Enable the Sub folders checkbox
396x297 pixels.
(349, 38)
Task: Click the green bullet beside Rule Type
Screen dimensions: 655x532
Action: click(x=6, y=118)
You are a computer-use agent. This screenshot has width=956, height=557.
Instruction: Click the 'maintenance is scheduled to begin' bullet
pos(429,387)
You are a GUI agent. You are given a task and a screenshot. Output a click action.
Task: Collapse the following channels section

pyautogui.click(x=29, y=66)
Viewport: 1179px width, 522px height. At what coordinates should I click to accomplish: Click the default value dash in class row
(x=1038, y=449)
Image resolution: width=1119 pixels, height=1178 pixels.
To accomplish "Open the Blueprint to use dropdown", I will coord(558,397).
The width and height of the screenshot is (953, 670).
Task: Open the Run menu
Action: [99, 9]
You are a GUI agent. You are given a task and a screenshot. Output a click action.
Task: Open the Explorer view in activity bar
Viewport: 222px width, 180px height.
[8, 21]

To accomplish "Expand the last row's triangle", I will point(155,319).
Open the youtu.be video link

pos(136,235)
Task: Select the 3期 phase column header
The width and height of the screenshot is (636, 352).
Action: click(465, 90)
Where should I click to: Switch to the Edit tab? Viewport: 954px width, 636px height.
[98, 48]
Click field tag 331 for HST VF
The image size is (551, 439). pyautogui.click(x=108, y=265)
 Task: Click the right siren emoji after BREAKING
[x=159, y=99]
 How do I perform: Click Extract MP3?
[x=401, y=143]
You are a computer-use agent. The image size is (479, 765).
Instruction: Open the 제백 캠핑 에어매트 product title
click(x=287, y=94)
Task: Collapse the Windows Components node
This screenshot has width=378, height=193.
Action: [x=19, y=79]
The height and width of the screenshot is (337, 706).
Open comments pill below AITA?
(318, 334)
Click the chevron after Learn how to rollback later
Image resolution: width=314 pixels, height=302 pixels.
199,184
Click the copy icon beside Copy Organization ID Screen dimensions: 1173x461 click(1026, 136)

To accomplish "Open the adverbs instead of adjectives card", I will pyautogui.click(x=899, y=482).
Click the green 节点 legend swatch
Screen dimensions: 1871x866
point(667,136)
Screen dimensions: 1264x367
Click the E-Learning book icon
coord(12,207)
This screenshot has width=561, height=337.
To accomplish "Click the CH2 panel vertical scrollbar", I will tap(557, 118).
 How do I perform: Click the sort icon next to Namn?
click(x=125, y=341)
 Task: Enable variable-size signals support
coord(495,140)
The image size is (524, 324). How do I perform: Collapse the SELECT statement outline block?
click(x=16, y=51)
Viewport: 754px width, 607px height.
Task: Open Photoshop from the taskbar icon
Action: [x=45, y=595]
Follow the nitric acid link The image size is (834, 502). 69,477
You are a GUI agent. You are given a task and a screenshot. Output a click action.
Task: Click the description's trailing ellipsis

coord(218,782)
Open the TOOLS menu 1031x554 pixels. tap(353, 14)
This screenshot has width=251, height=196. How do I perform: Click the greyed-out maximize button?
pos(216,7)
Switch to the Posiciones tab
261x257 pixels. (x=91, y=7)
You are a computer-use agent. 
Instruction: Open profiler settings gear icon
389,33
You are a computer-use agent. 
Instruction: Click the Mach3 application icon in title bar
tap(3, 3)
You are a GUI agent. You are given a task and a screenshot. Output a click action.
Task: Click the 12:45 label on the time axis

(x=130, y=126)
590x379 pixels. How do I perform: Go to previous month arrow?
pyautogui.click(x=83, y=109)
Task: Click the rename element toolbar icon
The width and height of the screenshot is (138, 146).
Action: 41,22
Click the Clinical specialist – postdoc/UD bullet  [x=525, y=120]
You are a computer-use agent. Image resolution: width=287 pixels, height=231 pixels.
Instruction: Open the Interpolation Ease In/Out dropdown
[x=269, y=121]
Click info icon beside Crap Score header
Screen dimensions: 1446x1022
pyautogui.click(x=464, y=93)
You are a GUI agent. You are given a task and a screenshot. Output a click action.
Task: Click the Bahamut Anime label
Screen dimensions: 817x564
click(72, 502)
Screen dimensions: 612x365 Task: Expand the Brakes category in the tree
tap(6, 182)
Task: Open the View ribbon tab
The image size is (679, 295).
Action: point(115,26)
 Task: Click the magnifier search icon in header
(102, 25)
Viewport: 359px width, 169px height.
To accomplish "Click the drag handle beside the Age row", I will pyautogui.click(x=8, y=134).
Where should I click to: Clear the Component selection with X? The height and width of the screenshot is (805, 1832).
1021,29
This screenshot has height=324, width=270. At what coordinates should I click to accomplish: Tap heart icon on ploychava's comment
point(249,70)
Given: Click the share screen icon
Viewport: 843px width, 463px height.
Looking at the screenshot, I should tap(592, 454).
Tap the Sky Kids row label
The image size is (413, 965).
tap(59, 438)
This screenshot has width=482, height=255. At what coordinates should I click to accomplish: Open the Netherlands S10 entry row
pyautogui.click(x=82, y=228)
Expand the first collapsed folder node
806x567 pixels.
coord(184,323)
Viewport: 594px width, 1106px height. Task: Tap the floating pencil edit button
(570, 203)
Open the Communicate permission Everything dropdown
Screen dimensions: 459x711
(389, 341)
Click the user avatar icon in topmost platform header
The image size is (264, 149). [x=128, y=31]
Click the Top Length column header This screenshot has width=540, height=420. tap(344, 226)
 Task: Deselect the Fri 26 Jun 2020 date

**Exercise**
Look through the entries above; copy each line where the string "node" appears.

**Answer**
Task: Collapse the Windows Components node
Expand the first collapsed folder node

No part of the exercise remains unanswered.